*EXTRAIT DU TEXTE:*
+ + + + + + +
7C’est précisément la manière dont réalisateurs et auteurs s’emparent de la ville en tant qu’espace représenté et construction diégétique se déployant à travers un espace de représentation – l’espace filmique ou celui de la vignette, du strip, de la planche –, qui sera analysée ici : nous nous intéresserons tout particulièrement aux regards portés sur les microcosmes urbains de l’Espagne. Ce numéro explorera ainsi différents processus de constitution d’une grammaire visuelle propre à chacun des langages – cinéma ou télévision, bande dessinée ou roman graphique – et centrée sur la composition et la représentation de la ville, au croisement de la perception esthétique et de la construction cognitive. Nous observerons, entre autres, les déclinaisons du cadre et du cadrage afin de montrer en quoi ces procédés visuels – ou audiovisuels, s’agissant d’objets qui mobilisent aussi le son – et narratifs sont générateurs de sens, et catalysent les valeurs que revêt la ville espagnole dans la construction du discours qui sous-tend les fictions criminelles.

8Au seuil de cette réflexion collective, le prologue de l’auteur et journaliste Javier Memba, spécialiste de cinéma et des récits criminels à l’écran, offre une approche d’une grande richesse puisqu’il permet de recontextualiser, depuis une perspective essayistique, les réflexions sur la ville dans le genre noir en remontant aux productions espagnoles des années 1950 et à leurs influences. Il est aussi l’occasion de recadrer les liens qui unissent, dès ces années fastes de production audiovisuelle et graphique, le cinéma et la bande dessinée de genre.

9Par une analyse de la récente bande dessinée Contrapaso (2021), Virginie Giuliana inaugure un premier temps consacré à l’étude de corpus graphiques. Elle explore les dispositifs de narration que la dessinatrice et scénariste Teresa Valero met en œuvre pour donner un cadre à son intrigue criminelle madrilène, laquelle réinvestit quelques clichés topiques d’une représentation attendue, pour ainsi dire, de la ville, afin de mieux les dépasser et d’en faire les éléments constitutifs d’une entité actante, partie prenante dans le déroulement du thriller.

10Une quarantaine d’années plus tôt naissait la revue Metropol, fer de lance de la production graphique pour adultes des années 1980 en Espagne, à laquelle Álvaro Pons et Noelia Ibarra consacrent leur réflexion. Ils examinent notamment le processus très spécifique selon lequel Antonio Segura, directeur artistique de la revue, parvient à faire de la ville un élément transversal à toutes les histoires publiées. Les contours de la case, en tant qu’unité de représentation, et les limites diégétiques et matérielles des historietas tout entières sont ainsi repoussées par la représentation d’une ville transversale qui s’impose en protagoniste d’un récit multimodal.
+ + + + + + +
*DONNÉES FOURNIES:*
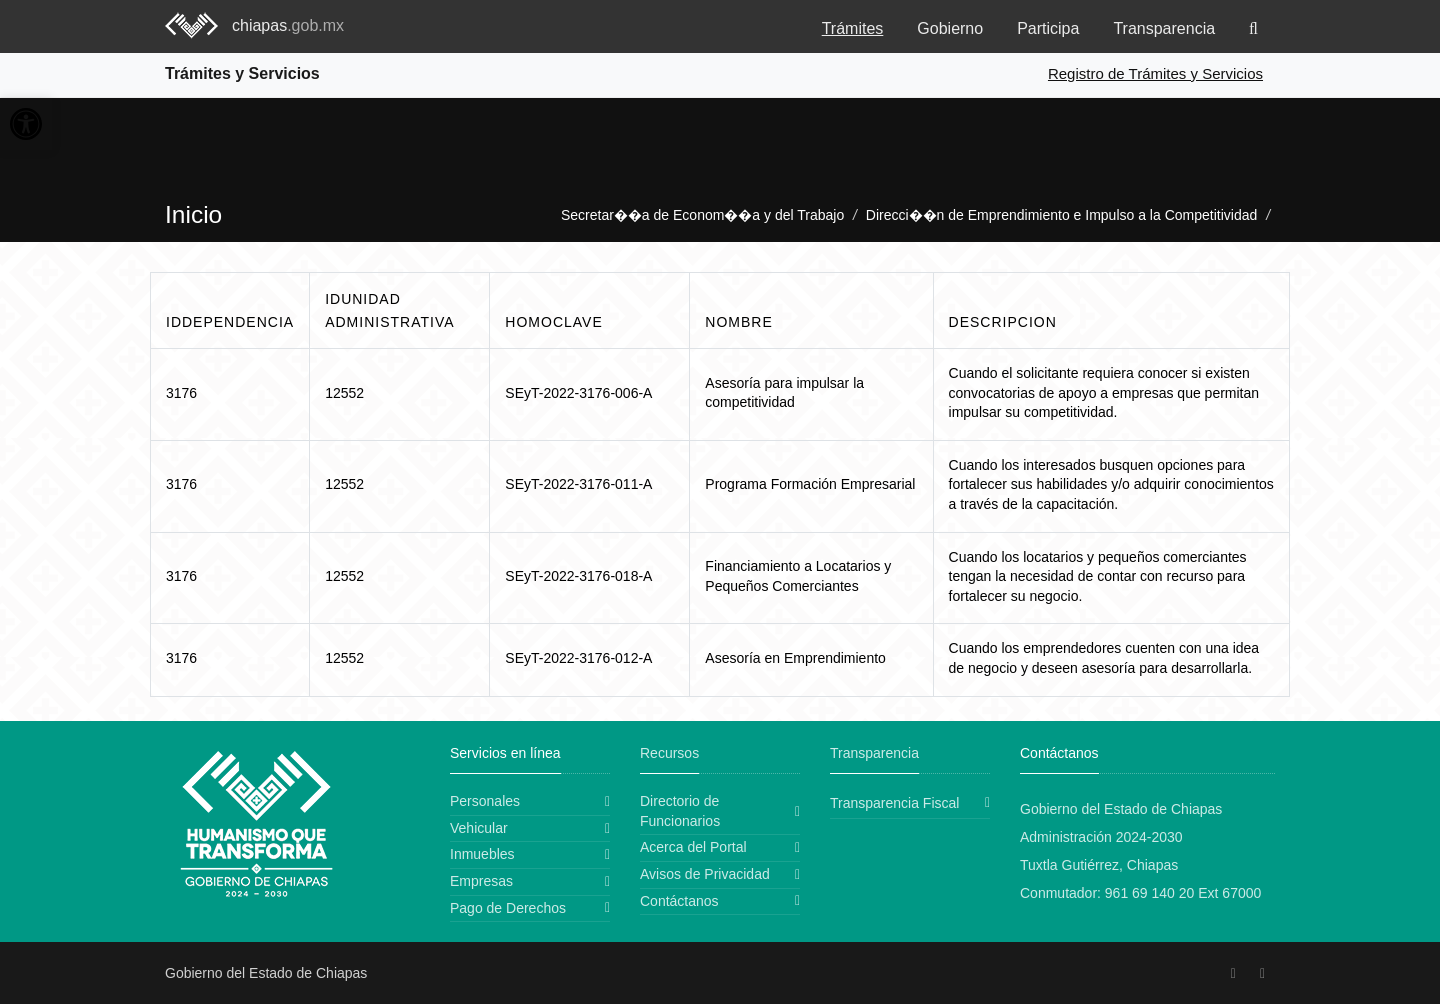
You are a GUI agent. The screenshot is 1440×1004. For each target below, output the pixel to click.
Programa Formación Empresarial (810, 484)
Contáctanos (679, 901)
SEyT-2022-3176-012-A (578, 658)
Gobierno (950, 28)
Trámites (853, 28)
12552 (344, 393)
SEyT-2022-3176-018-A (578, 576)
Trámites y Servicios (242, 73)
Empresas (481, 881)
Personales (485, 801)
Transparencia (1164, 28)
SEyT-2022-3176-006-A (578, 393)
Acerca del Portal (693, 847)
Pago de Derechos (508, 908)
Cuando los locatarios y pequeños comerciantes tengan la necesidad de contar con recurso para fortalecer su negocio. (1098, 576)
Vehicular (479, 828)
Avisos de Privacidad (705, 874)
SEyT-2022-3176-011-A (578, 484)
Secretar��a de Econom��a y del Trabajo (702, 215)
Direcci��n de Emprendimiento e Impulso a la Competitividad (1061, 215)
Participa (1048, 28)
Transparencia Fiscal (894, 803)
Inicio (193, 214)
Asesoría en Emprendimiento (795, 658)
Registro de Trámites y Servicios (1155, 73)
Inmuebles (482, 854)
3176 (181, 393)
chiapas (288, 25)
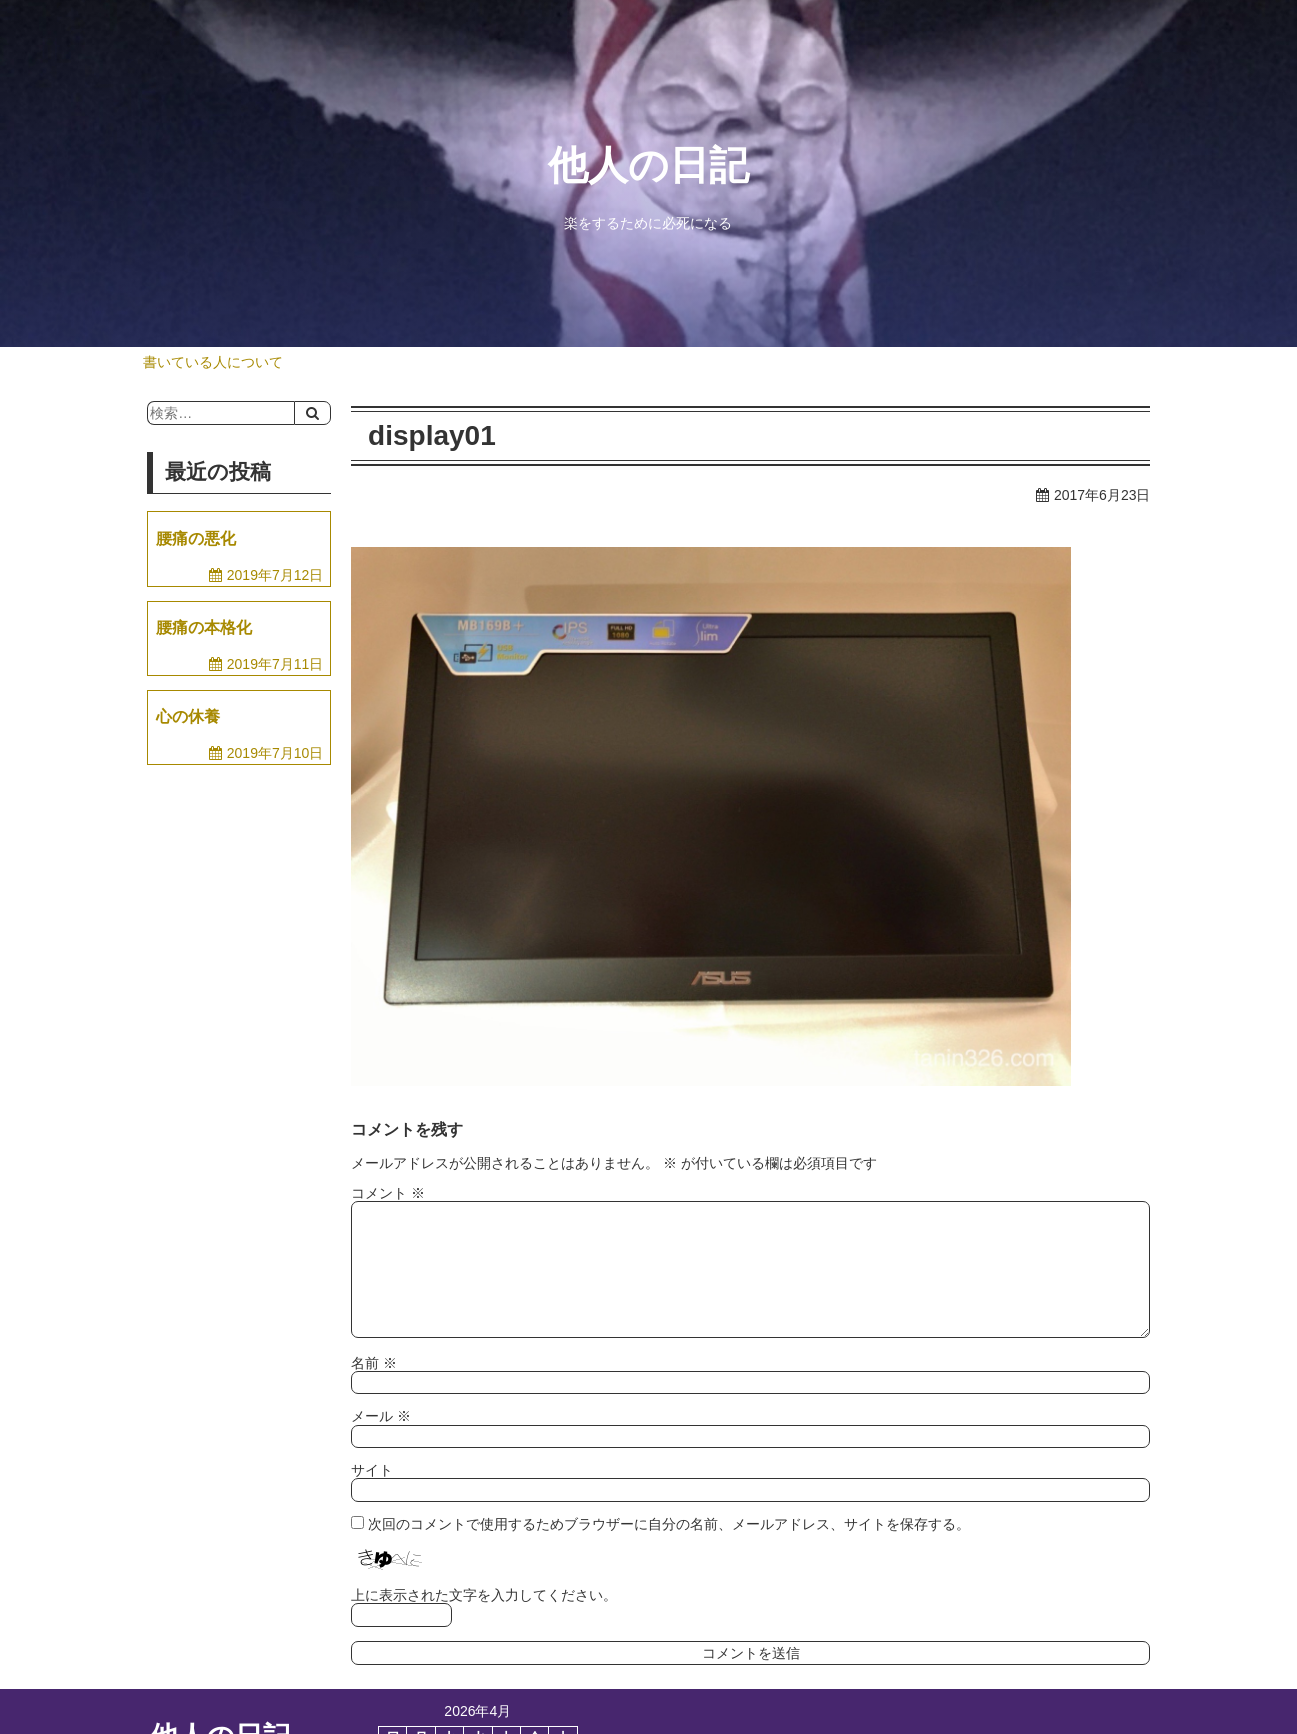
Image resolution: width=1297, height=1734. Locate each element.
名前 (374, 1363)
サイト (372, 1470)
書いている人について (213, 362)
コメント (388, 1193)
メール (381, 1416)
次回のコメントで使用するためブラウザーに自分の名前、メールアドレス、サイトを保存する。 (669, 1524)
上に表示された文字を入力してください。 (484, 1595)
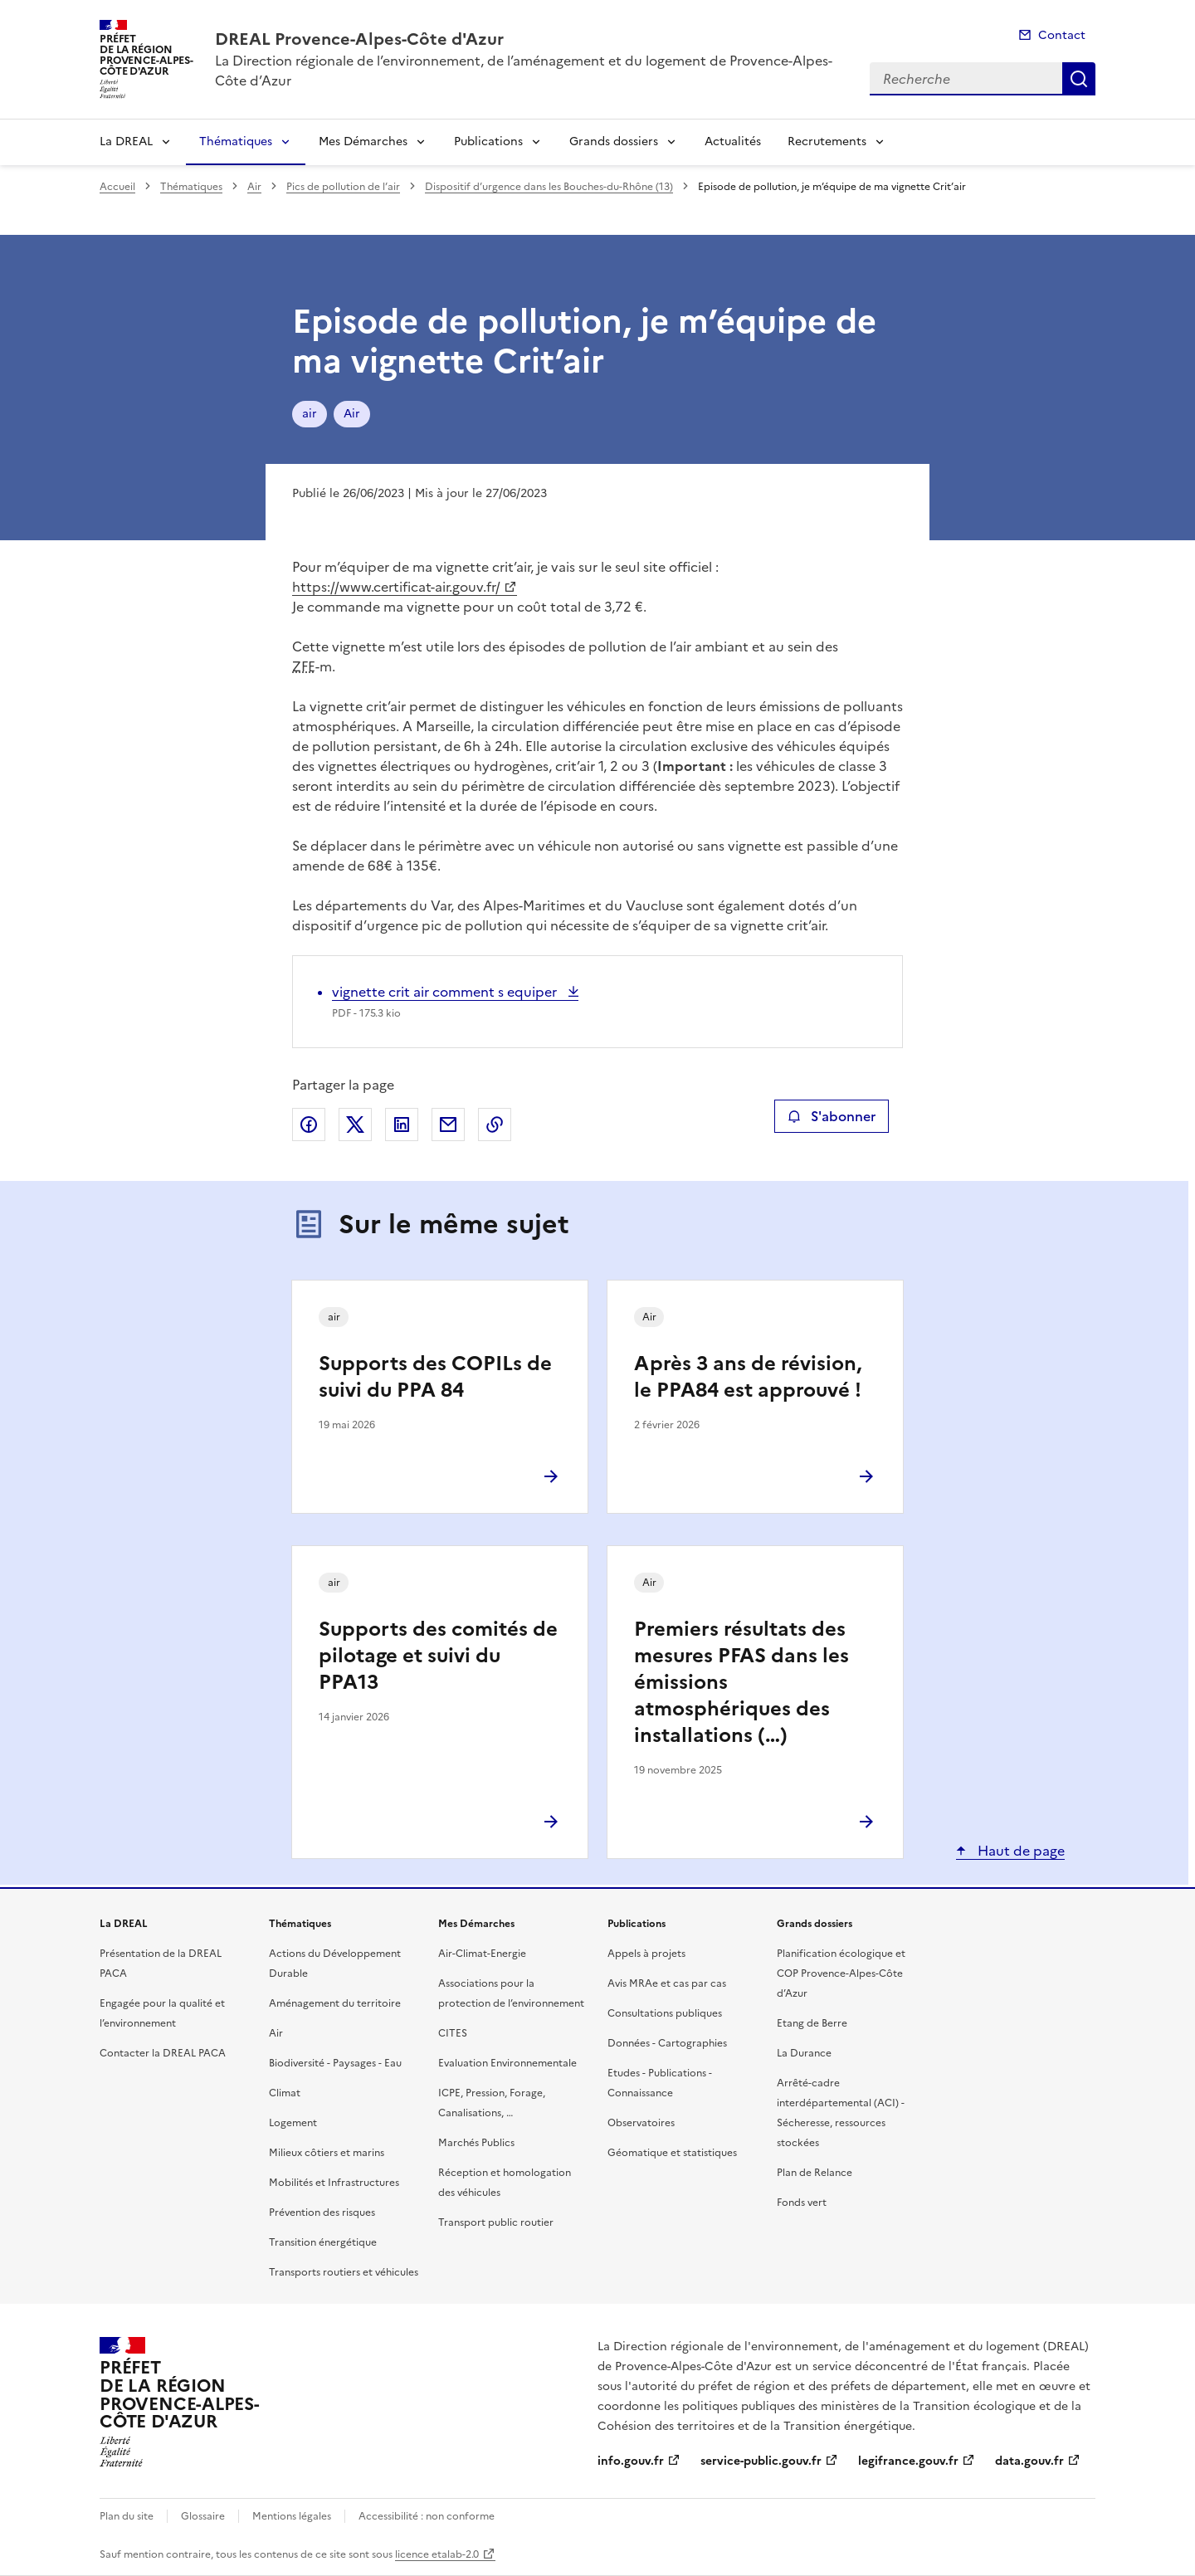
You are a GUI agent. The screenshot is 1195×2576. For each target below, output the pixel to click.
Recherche (1078, 78)
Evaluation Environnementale (507, 2063)
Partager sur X (355, 1124)
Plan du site (127, 2516)
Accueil (117, 186)
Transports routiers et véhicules (343, 2272)
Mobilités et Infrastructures (334, 2182)
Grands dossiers (613, 141)
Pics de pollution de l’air (343, 186)
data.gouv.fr (1029, 2461)
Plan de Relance (814, 2172)
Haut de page (1019, 1851)
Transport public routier (496, 2222)
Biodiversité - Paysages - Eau (335, 2063)
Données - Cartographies (667, 2043)
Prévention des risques (322, 2212)
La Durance (804, 2053)
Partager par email (448, 1124)
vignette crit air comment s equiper (446, 992)
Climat (284, 2093)
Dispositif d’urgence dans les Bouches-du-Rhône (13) (549, 186)
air (309, 413)
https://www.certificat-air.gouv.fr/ (396, 587)
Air (254, 186)
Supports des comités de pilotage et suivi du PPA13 (438, 1655)
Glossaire (203, 2516)
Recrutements (827, 141)
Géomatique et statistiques (672, 2152)
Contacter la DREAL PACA (163, 2053)
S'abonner (831, 1116)
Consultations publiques (664, 2013)
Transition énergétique (323, 2242)
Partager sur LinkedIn (401, 1124)
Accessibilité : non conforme (426, 2516)
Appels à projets (646, 1953)
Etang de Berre (812, 2023)
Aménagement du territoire (335, 2003)
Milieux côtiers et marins (326, 2152)
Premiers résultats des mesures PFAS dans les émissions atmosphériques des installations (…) (741, 1682)
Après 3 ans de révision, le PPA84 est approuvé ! (747, 1377)
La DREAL (126, 141)
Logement (293, 2122)
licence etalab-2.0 (437, 2554)
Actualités (733, 141)
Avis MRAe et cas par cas (666, 1983)
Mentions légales (291, 2516)
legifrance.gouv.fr (908, 2461)
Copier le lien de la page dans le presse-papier (494, 1124)
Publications (488, 141)
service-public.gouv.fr (761, 2461)
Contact (1061, 35)
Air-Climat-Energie (482, 1953)
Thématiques (235, 141)
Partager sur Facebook (308, 1124)
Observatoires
+ + + + + + +
*CONSIGNES:*
A) Traduisez en anglais cette phrase de l'extrait : « Ils examinent notamment le processus très spécifique selon lequel Antonio Segura, directeur artistique de la revue, parvient à faire de la ville un élément transversal à toutes les histoires publiées. »
B) D'après l'extrait, en quelle année est parue la bande dessinée Contrapaso ?
Les données fournies n'ont aucun lien avec l'extrait.

*RÉPONSES:*
A) In particular, they examine the very specific process by which Antonio Segura, the magazine's art director, manages to make the city an element that runs through all the published stories.

B) En 2021.